The nucleotide sequence of FGF5 varied among living elephantids (Table 1), although only one non-synonymous substitution was found among living or extinct elephantids. In both forest elephant individuals, exon 1 (nucleotide position 327) contained a codon for glycine at residue 33, whereas a codon for alanine was present in other elephantids at this position (Table 1, Figure 2). This is a physicochemically conservative change [19]. Among other mammals for which FGF5 sequence is available, this G33A mutation was found to be present only in the in rodent FGF5 protein sequence (Figure 2). The mutation is located at the N-terminus of the protein (Figure 2). The N- and C-termini of other members of the FGF family play key roles in the specificity of interaction with the FGF-receptors (FGFRs). [20]. However, this mutation resides within a mainly unstructured region, predicted to be an extended loop downstream of the signal peptide (Figure 3A and data not shown). Thus, the G33A mutation in forest elephants would be unlikely to affect the secondary structure of the FGF5 protein. Both glycine and alanine are nonpolar, neutral amino acids, with neighboring hydropathy indices [21, 22] in the hydrophobic range, which precludes prediction of their structural position, i.e. external or internal. The tertiary structure of this region could not be modeled, because the structure of this region has not been experimentally resolved in any member of the FGF family. Analysis using SIFT and POLYPHEN programs suggested that while the G33A mutation may increase the stability of the protein, the G33A mutation in forest elephants should not have serious consequences on FGF5 protein function (data not shown).

Figure 2
figure 2

Alignment of FGF5 amino acid sequences determined for elephantids, along with the large splice variants of bovid, human, cat, dog (wolf, not shown, has amino acid sequence identical to dog), and mouse. Exon 2 is lightly shaded while exons 1 and 3 are unshaded. Common and scientific names are shown for all species; laboratory codes are shown for the elephantids (see Methods for information on individual samples). An Asian elephant is used as the reference sequence; identities are shown as dots; differences are shown as the single letter amino acid code that differs from the reference sequence; alignment gaps are shown as dashes. The Indigirka ("Ind") woolly mammoth sequence is distinguished by dark shading. Sequences not obtained for specific individuals are shown with #.

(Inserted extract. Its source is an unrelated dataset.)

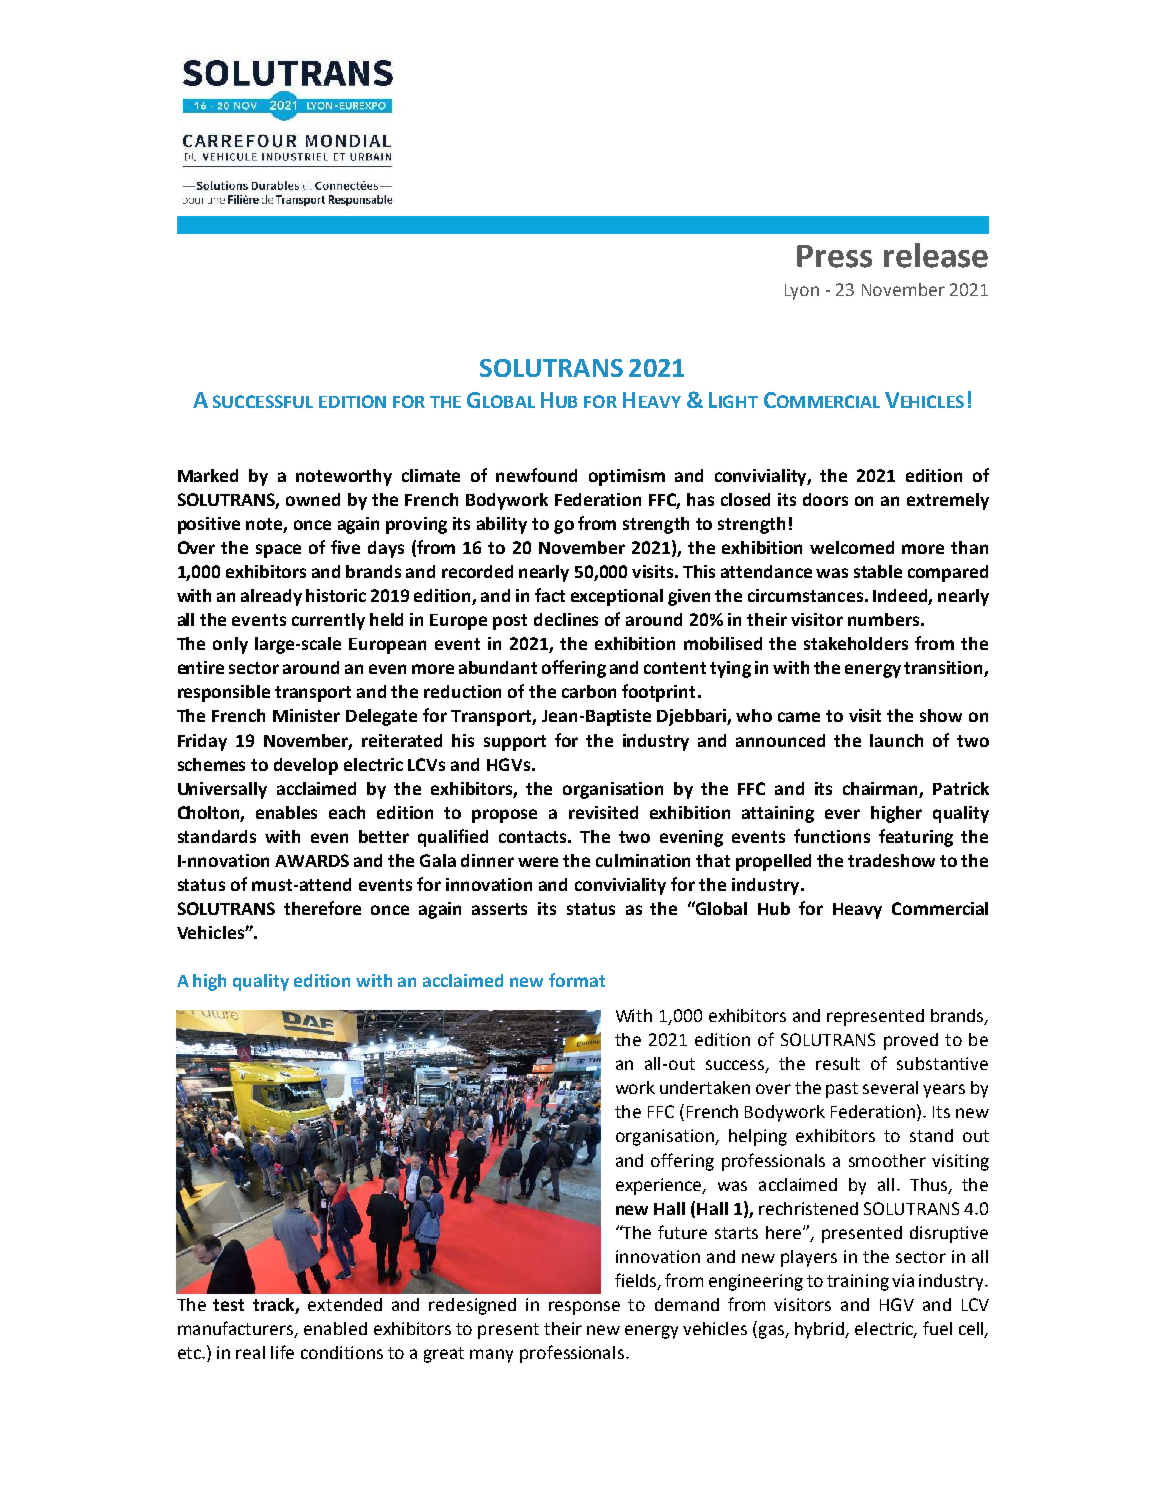 This screenshot has width=1167, height=1510. Describe the element at coordinates (584, 1308) in the screenshot. I see `response` at that location.
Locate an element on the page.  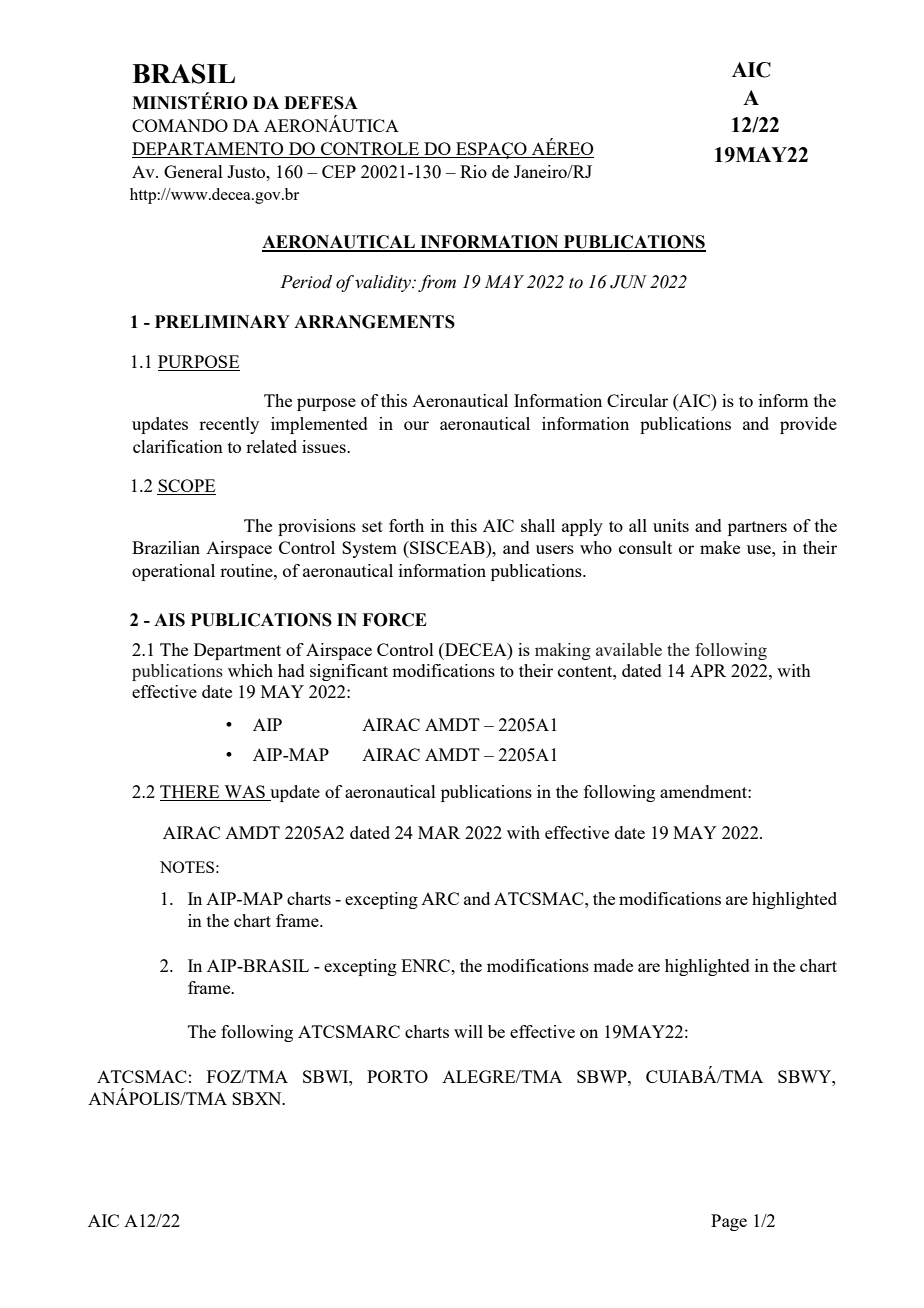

Human and mammoth FGF5 protein sequences were also compared [23, 24]. FGF5 is predicted to be secreted and has an almost identical signal peptide sequence for the two species (Figure 3A). The major difference between the two sequences is an insertion/deletion of three amino acids at the N-terminal region. This region is predicted to include many O-glucosylation sites, suggesting a putative difference in glycosylation between the two FGF5 proteins (Figure 3A). The two proteins are predicted to have a unique N-glycosylation site at position 110 of the human sequence.

Figure 3
figure 3

The mammoth FGF5 protein compared to the human FGF5 protein sequence. (A) Pairwise alignment of the FGF5 sequences from human [GenBank:NP_004455] and mammoth (this study). The secondary structure, which is shown above each alignment row, represents the consensus structure as predicted by the SSPro and PHYRE programs. The signal peptide is shown with bold-italic fonts; the position of the G33A forest elephant mutation is depicted with bold-underlined fonts; the solvent exposed loop is shown with italics; the glycine box is shown with underlined font [23]. Black triangles depict O-glycosylation sites and a black diamond is used to depict the N-glycosylation site. The FGF receptor (FGFR) binding sites are shown with # and the heparin binding sites with * [24]. (B) The three-dimensional model of the mammoth FGF5 (violet color) protein. The FGFR and heparin binding sites are depicted using yellow and blue color, respectively. The differences between human and mammoth FGF5 sequences are colored green.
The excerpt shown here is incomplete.